Park, Türkiye'deki saklı cennetlerden biri, keşfedilmemiş harika bir yer. Her ne kadar kaynaklarda fazla adı geçmese de bence Isparta ve Eğridir’e gidenler için görülmesi gereken yerlerin başında geliyor. Araçla kanyonun girişine (N37° 27.752' E30° 54.656') kadar gidilebiliyor. 

Kanyonu kafanızda daha iyi hayal edebilmeniz için bu haritayı kullanabilirsiniz.

Artık sanırım anlatmaya başlayabiliriz. Öncelikle şunu belirtmeliyim. Eğirdir yönünden bölgeye gelirseniz sadece kanyonun fotoğraflarını değil her türlü fotoğrafı çekmeye hazır olun. Bölgede küçükbaş hayvan yetiştiriciliği çok yaygın. Yollar ise otlayan sürülerle dolu.

Kanyonun girişinde ihtiyaçlarınızı giderebileceğiniz küçük bir büfe var.
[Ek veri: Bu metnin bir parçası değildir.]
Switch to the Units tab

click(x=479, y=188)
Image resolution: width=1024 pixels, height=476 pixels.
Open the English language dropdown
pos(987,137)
Burada aynı zamanda Göksu’nun suyunu kullanarak alabalık yetiştirilen küçük havuzlar da mevcut. Arabamızı park ettikten sonra yemek faslını dönüşe bırakıp beni buraya getiren Cengiz Bey rehberliğinde yürüyüşe geçiyoruz.

Burada bir konuda karar vermeniz gerekiyor. Kanyonun üst bölgesine doğru yürümek için iki yol var. Yeşil köprüden karşıya geçip Göksu’nun sağından devam ederseniz yürümesi rahat bir yol ile karşılaşacaksınız. Bu yol aynı zamanda tarihî Kral Yolu.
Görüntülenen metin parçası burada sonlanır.